_Work instruction_.
Nothing but the lines from the one with "Task: Check the" through the end of the records below should be written out, and each must match word for word.

_Records for processing_.
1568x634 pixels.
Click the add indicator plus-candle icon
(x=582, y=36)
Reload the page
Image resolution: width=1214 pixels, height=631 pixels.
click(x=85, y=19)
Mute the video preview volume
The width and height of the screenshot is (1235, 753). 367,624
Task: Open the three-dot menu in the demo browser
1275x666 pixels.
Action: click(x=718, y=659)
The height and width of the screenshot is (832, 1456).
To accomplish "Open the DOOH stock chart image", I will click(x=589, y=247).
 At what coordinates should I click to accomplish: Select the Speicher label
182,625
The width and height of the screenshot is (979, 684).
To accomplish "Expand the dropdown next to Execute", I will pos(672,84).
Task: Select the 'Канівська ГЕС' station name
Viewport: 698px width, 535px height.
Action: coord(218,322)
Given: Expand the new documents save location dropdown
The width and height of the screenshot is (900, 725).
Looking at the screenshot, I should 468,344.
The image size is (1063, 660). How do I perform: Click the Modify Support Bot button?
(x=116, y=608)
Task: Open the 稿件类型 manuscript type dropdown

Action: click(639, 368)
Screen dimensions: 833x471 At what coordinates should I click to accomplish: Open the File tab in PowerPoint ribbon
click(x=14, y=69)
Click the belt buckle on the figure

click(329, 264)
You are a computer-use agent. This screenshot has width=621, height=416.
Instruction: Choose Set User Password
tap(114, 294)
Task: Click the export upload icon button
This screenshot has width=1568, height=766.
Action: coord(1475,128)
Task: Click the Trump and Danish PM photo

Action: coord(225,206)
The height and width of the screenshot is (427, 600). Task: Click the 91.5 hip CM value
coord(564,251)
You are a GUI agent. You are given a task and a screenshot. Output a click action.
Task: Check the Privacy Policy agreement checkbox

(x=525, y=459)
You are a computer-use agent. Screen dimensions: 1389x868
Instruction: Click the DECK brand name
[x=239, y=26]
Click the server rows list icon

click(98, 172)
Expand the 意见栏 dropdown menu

_Solution to this task_.
Task: Check the Privacy Policy agreement checkbox

(x=525, y=459)
You are a computer-use agent. Screen dimensions: 1389x868
Instruction: Click the DECK brand name
[x=239, y=26]
Click the server rows list icon

click(98, 172)
Expand the 意见栏 dropdown menu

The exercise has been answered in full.